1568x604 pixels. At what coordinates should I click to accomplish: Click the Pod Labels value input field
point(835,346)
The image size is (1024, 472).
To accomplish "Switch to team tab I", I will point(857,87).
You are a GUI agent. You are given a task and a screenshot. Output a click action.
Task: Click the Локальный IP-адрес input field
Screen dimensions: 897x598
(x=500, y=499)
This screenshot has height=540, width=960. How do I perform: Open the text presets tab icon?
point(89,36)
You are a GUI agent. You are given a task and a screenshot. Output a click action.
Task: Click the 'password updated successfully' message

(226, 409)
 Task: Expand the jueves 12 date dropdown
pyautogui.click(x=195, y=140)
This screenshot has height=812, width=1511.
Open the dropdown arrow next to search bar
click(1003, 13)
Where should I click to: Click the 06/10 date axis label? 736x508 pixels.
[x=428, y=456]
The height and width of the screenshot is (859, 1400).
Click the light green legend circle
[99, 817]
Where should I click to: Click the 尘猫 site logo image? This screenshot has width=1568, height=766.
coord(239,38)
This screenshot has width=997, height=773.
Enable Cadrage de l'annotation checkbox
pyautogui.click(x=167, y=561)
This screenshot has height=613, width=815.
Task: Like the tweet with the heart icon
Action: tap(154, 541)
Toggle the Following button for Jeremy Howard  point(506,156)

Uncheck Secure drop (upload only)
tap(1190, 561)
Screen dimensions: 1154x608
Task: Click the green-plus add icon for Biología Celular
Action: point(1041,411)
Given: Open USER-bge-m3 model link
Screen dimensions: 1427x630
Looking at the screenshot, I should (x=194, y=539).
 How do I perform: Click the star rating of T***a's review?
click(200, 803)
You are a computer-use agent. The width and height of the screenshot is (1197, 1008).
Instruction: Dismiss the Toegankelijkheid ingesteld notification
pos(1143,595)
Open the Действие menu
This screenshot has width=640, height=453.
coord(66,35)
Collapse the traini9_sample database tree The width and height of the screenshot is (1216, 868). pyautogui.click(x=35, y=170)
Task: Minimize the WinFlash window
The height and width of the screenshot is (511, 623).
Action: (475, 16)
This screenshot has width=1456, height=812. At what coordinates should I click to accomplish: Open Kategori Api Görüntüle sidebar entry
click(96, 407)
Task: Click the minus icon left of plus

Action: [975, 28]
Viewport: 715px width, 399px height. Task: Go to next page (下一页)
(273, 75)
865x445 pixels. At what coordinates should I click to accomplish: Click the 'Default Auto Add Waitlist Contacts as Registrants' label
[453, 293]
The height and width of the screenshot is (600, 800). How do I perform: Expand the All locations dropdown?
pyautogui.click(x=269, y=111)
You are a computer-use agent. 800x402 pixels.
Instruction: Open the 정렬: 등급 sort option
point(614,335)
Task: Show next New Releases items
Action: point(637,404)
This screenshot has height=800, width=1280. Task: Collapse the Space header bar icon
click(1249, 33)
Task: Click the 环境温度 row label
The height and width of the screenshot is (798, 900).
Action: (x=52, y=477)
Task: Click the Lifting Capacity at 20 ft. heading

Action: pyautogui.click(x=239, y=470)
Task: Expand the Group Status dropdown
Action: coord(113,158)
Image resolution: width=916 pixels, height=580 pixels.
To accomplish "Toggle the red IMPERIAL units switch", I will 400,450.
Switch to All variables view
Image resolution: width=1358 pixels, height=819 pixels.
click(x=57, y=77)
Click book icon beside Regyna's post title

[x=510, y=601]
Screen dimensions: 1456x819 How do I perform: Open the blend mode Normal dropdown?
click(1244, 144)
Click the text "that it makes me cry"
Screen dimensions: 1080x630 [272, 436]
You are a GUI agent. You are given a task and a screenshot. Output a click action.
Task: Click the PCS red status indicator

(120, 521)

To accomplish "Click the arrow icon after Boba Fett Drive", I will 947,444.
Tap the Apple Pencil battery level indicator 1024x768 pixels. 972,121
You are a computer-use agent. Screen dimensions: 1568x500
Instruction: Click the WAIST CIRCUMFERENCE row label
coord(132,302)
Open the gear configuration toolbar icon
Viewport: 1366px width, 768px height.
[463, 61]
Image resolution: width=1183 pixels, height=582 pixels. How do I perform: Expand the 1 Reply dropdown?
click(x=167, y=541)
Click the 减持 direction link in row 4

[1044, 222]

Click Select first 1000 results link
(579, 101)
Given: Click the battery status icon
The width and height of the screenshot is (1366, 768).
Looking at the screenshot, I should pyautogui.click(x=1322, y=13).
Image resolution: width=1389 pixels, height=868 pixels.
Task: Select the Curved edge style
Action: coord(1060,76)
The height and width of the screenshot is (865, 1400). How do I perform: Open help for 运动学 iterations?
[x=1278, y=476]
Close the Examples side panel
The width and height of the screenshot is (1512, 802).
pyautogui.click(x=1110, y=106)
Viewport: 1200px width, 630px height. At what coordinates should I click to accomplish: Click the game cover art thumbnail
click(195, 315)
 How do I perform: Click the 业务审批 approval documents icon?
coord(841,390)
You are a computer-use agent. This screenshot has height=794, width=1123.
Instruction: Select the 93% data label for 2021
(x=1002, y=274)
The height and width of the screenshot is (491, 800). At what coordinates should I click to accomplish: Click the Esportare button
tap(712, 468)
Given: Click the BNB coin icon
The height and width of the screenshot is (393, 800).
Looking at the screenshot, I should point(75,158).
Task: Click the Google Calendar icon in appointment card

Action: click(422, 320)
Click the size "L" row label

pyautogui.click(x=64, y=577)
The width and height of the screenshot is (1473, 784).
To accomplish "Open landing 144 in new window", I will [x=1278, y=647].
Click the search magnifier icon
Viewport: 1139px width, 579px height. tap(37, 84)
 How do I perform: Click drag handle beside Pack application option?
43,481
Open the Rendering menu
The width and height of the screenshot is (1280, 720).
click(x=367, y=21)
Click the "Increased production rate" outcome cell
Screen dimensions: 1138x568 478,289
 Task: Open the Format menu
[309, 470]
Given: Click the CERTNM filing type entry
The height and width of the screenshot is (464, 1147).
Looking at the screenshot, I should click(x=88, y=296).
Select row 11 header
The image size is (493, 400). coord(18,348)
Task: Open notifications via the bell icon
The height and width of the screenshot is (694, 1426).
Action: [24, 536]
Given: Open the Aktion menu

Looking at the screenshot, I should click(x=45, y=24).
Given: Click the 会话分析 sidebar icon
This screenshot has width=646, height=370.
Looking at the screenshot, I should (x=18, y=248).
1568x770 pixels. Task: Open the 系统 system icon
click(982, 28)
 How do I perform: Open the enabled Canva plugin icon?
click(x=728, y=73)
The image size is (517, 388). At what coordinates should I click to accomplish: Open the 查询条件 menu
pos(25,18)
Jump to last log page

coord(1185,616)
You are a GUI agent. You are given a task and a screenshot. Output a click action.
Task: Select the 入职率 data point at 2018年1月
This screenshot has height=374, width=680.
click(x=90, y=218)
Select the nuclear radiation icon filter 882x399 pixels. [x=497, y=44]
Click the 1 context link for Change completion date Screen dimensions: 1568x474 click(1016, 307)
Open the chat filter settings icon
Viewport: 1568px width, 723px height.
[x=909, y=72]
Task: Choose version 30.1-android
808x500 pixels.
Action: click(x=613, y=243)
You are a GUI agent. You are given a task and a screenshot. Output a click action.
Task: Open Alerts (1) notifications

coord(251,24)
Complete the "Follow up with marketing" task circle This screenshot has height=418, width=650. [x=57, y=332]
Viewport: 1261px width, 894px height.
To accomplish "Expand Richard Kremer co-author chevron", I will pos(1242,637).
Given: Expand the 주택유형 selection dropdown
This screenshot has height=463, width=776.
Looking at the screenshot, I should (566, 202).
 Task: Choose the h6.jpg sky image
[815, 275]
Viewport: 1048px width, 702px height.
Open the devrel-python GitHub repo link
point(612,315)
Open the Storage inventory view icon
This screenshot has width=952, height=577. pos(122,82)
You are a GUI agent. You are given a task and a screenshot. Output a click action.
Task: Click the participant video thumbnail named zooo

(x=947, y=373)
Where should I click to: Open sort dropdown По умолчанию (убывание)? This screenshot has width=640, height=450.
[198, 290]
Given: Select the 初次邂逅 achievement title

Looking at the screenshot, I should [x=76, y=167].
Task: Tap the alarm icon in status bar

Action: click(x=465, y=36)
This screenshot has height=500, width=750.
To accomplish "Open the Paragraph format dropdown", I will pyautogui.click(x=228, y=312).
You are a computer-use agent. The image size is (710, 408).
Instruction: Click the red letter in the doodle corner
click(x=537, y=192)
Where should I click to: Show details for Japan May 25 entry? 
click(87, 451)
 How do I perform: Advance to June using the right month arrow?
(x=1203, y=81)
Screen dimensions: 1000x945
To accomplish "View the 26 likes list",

+ + +

▸ **What to produce**:
Whichever lines of the records above hold the word "window" should all be copied out.

▸ **Exercise solution**:
Task: Minimize the WinFlash window
To accomplish "Open landing 144 in new window", I will [x=1278, y=647].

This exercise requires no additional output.